[Goal 1] In the article on 2007 mobile phone sales, what market share did Nokia hold in the fourth quarter?
[Goal 2] Retype the part of the article on 2007 mobile phone sales that opens with the words containing "Nokia continues its" and closes with "and third-place Motorola.".

[Extract to read]
========================

Worldwide sales of mobile phones skyrocketed to 1.5 billion in 2007, according to research firm Gartner, a 16 percent increase from 2006 sales of 990.9 million. Sales at the end of the year matched a trend that has demand spiking in the fourth quarter. Fourth-quarter sales reached 330 million.

"Emerging markets, especially China and India, provided much of the growth as many people bought their first phone," said Carolina Milanesi, research director for mobile devices at Gartner. "In mature markets, such as Japan and Western Europe, consumers' appetite for feature-laden phones was met with new models packed with TV tuners, global positioning satellite functions, touch screens and high-resolution cameras."

Nokia is the Global Leader

Nokia continues its global leadership with a 40 percent market share in the fourth quarter, when it sold slightly more than 133 million phones. Samsung maintained second place and, although its market share slipped slightly, the gap widened between Samsung and third-place Motorola.

The problems that beset Motorola in the third quarter continued in the fourth quarter. The company recorded global sales of 39 million for the quarter, taking 11.9 percent of the market.

========================

[Data extract]
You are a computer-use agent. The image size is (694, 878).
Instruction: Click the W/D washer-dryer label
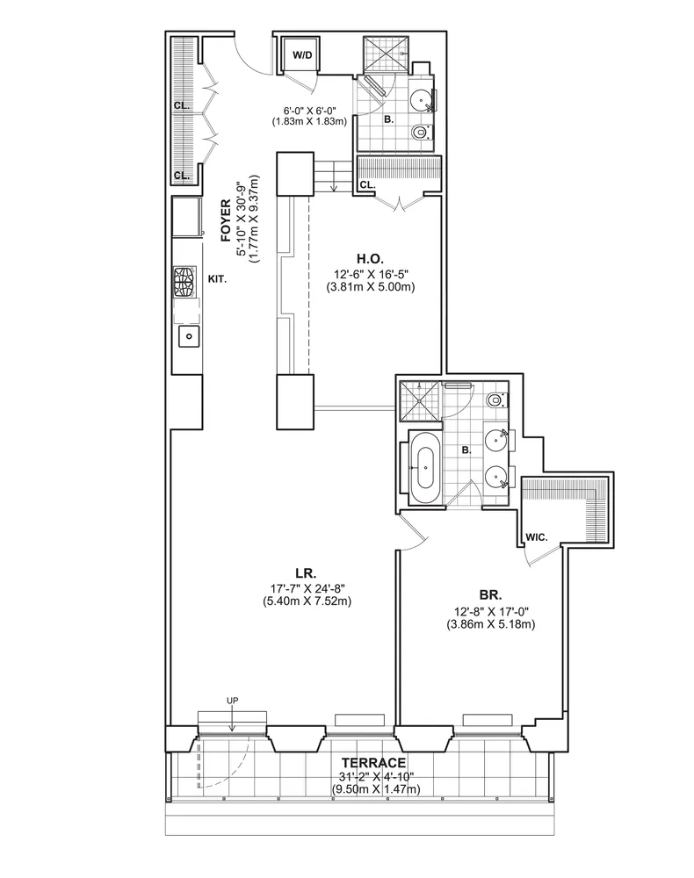302,54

========================

[Exercise answer 1] Nokia held a 40 percent market share in the fourth quarter.

[Exercise answer 2]
Nokia continues its global leadership with a 40 percent market share in the fourth quarter, when it sold slightly more than 133 million phones. Samsung maintained second place and, although its market share slipped slightly, the gap widened between Samsung and third-place Motorola.